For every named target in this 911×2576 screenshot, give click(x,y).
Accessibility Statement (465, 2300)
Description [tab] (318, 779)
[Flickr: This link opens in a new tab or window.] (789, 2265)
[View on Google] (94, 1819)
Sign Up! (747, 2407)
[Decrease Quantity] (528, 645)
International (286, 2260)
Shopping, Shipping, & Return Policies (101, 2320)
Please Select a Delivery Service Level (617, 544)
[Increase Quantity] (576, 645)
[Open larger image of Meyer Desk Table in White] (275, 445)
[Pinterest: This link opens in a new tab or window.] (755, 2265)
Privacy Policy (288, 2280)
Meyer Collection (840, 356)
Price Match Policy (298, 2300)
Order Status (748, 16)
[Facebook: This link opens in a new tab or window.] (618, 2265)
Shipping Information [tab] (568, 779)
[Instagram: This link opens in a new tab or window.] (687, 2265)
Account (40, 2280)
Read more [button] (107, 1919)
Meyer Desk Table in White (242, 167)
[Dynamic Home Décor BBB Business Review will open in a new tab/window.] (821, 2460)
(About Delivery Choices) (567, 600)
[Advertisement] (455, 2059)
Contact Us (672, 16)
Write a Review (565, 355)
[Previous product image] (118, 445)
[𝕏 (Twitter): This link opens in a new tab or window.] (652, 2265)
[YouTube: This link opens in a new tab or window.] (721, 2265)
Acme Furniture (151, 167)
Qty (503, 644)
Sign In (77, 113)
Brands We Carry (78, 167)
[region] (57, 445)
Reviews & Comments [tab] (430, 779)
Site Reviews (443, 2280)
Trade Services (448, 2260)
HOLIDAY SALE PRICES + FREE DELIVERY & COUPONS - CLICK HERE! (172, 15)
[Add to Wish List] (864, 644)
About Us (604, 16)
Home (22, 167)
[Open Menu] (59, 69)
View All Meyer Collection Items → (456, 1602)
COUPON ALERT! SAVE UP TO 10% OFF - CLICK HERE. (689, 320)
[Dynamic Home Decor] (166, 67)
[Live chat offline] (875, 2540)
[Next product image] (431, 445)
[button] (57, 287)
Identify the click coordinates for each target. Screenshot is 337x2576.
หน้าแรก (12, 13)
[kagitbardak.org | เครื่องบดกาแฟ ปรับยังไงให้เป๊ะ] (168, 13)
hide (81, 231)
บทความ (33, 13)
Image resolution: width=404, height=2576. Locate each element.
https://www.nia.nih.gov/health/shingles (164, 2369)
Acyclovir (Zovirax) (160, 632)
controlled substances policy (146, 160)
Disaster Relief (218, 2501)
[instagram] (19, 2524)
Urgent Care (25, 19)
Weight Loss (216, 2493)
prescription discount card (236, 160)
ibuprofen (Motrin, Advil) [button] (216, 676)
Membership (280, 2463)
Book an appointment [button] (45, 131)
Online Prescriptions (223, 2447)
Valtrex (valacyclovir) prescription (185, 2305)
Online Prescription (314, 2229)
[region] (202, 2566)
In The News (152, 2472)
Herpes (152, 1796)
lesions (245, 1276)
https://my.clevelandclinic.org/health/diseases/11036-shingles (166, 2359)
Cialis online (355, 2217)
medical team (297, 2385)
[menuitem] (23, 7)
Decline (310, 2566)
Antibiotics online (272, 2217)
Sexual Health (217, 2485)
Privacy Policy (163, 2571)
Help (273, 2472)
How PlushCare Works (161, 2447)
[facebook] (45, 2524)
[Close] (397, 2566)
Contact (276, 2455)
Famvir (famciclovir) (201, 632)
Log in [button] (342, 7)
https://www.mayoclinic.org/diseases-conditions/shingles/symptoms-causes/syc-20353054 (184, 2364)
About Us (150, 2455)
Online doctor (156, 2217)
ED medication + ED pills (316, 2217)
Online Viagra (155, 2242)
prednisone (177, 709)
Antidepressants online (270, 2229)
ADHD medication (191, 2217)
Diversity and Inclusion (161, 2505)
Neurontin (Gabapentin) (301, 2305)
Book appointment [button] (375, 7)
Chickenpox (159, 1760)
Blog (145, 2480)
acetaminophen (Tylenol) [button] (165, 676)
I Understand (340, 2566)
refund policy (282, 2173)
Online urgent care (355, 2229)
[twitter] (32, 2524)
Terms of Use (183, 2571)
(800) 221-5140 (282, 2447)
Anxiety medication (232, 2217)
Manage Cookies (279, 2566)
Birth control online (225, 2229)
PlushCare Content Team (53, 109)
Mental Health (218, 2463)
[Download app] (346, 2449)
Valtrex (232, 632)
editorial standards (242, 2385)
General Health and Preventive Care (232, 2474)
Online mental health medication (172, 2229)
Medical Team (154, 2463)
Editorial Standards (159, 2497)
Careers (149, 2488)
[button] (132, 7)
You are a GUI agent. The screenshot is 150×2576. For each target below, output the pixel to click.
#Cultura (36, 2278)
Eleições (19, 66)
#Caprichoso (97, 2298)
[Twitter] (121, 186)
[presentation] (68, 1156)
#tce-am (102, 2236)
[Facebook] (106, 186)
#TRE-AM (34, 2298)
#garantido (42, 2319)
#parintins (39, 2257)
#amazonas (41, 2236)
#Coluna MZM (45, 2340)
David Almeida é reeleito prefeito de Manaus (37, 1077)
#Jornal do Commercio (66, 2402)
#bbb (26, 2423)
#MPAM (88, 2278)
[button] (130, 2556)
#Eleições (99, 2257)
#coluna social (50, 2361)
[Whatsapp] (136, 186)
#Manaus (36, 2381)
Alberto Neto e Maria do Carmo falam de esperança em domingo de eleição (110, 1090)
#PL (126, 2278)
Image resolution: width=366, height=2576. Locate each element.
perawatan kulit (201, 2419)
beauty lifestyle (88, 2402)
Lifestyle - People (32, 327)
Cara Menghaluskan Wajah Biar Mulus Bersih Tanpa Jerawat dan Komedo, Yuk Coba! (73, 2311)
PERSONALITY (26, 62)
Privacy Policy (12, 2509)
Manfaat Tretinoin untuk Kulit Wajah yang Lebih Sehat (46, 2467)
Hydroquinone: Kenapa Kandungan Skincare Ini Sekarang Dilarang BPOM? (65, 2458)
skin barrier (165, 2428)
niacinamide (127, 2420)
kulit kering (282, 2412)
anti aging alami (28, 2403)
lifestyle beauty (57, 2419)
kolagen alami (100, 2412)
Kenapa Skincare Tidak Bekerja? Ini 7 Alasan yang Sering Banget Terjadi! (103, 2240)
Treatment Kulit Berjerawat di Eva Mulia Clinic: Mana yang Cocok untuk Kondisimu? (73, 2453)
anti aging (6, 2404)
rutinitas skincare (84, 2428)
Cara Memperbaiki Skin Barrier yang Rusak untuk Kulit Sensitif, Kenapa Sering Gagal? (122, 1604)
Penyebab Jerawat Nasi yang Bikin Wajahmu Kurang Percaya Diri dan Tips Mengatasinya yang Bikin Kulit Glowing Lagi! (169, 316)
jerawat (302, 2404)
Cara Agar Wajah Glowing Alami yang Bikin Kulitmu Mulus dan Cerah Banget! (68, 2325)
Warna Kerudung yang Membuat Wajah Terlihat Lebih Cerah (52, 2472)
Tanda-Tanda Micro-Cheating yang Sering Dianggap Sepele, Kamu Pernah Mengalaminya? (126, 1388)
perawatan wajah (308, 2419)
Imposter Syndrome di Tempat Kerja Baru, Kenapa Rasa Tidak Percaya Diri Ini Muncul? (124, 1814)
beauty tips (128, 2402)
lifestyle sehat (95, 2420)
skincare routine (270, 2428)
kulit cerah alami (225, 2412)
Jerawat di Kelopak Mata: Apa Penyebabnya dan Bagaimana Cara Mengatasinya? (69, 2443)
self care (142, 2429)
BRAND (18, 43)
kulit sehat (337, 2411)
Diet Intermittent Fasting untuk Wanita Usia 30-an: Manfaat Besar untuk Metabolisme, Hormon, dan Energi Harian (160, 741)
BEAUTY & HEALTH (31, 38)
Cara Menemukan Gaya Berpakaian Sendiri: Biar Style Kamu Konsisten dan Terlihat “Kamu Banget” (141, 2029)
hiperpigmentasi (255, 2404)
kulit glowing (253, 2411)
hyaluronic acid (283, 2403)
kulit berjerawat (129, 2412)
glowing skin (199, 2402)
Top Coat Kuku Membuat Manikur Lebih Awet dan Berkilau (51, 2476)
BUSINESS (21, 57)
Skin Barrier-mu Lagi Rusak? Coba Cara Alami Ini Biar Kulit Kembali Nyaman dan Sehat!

********

→ **ACTIVITY**
Search the listing above for "Kamu" and copy every line that has it.

→ **EXERCISE OUTPUT**
Tanda-Tanda Micro-Cheating yang Sering Dianggap Sepele, Kamu Pernah Mengalaminya? (126, 1388)
Cara Menemukan Gaya Berpakaian Sendiri: Biar Style Kamu Konsisten dan Terlihat “Kamu Banget” (141, 2029)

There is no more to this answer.